Dataset entries —

=-=-=

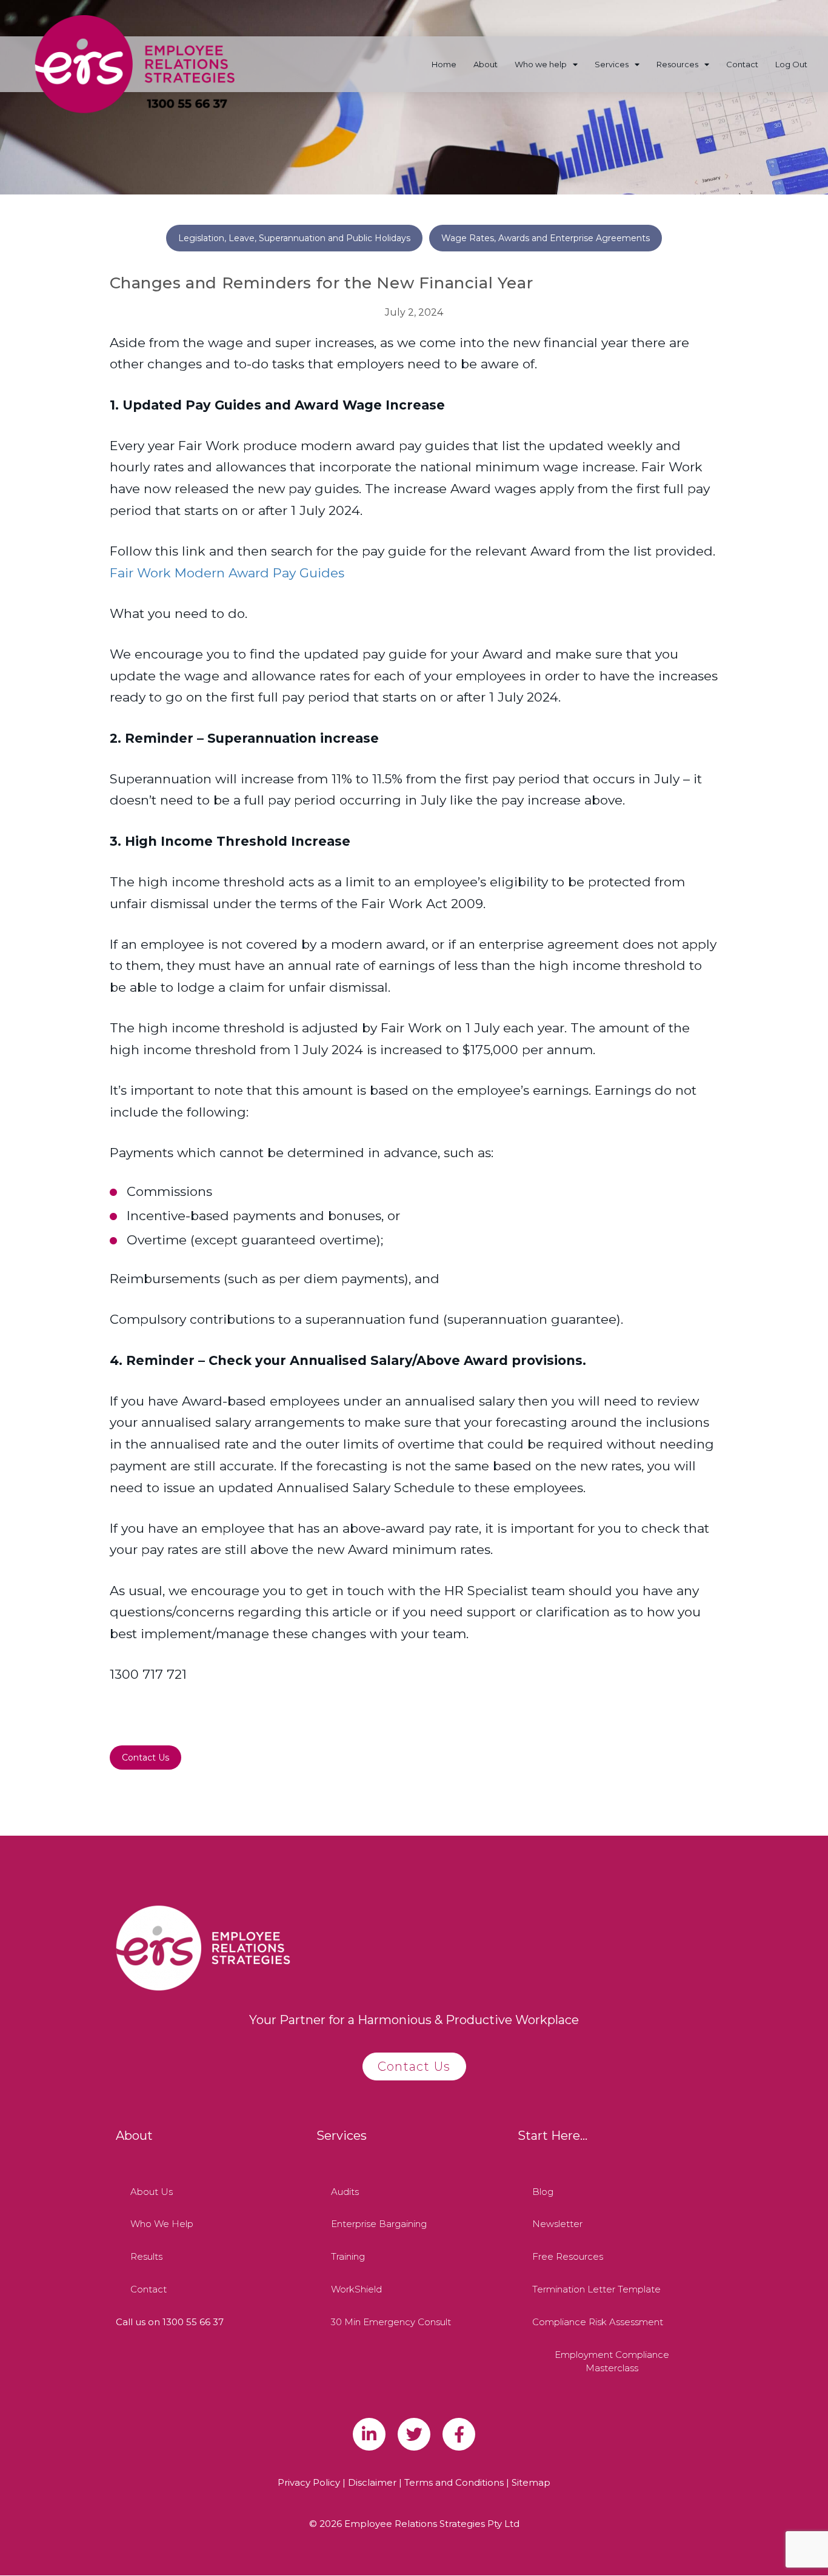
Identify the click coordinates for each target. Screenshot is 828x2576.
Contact (742, 64)
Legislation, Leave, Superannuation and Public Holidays (294, 238)
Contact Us (145, 1757)
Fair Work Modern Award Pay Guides (227, 572)
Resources (677, 64)
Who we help (541, 64)
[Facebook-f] (458, 2434)
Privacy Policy (309, 2482)
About (485, 64)
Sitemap (531, 2482)
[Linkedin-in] (369, 2434)
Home (444, 64)
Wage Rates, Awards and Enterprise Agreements (545, 238)
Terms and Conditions (454, 2482)
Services (612, 64)
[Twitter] (414, 2434)
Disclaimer (372, 2482)
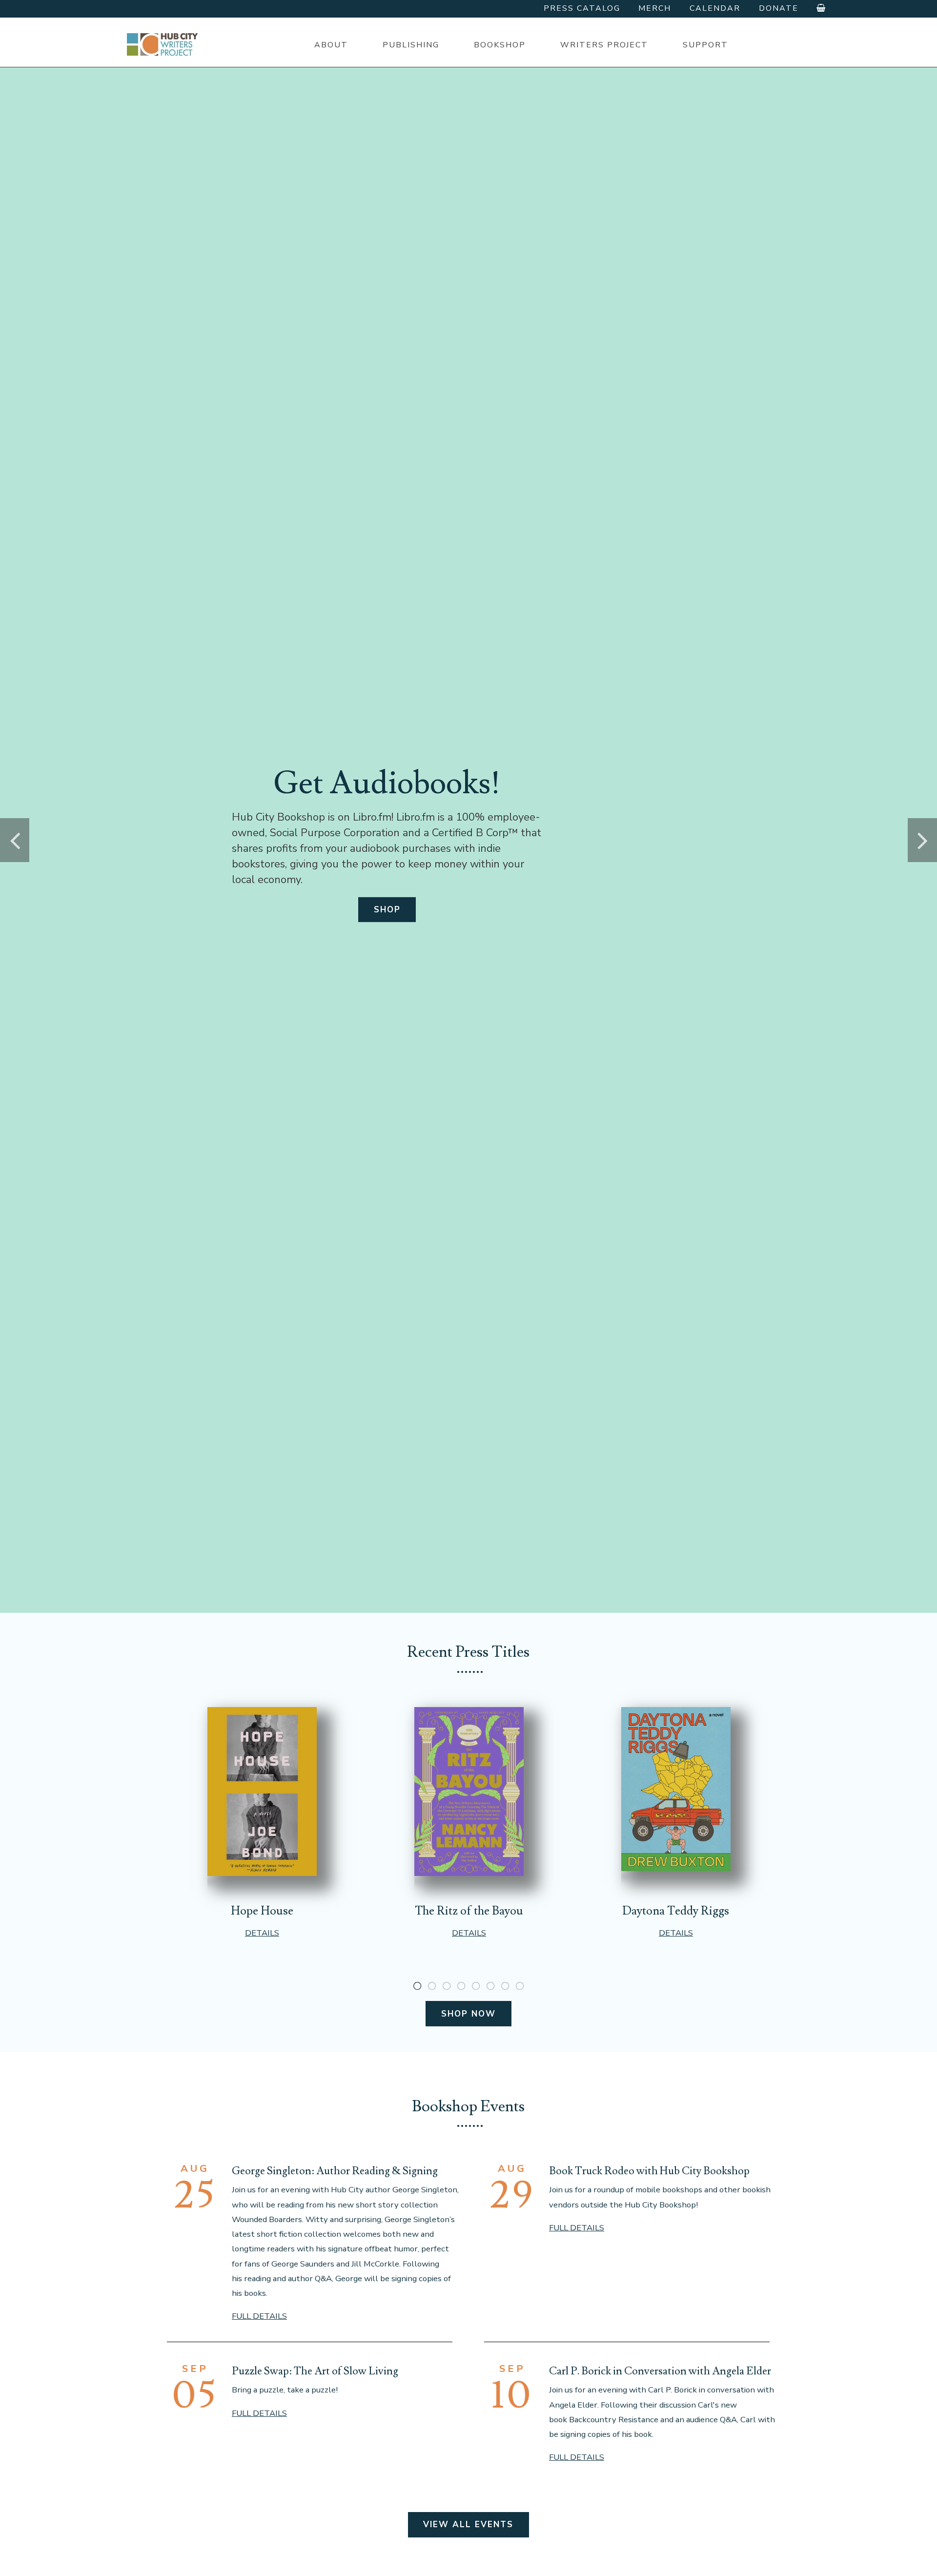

=-=-=

WORK REQUEST — All lines from the one containing "Legislation, Leave, Superannuation" through the final line of the entries above must be restated word for word, pictures excluded.

SOLUTION BELOW —
Legislation, Leave, Superannuation and Public Holidays (294, 238)
Contact Us (145, 1757)
Fair Work Modern Award Pay Guides (227, 572)
Resources (677, 64)
Who we help (541, 64)
[Facebook-f] (458, 2434)
Privacy Policy (309, 2482)
About (485, 64)
Sitemap (531, 2482)
[Linkedin-in] (369, 2434)
Home (444, 64)
Wage Rates, Awards and Enterprise Agreements (545, 238)
Terms and Conditions (454, 2482)
Services (612, 64)
[Twitter] (414, 2434)
Disclaimer (372, 2482)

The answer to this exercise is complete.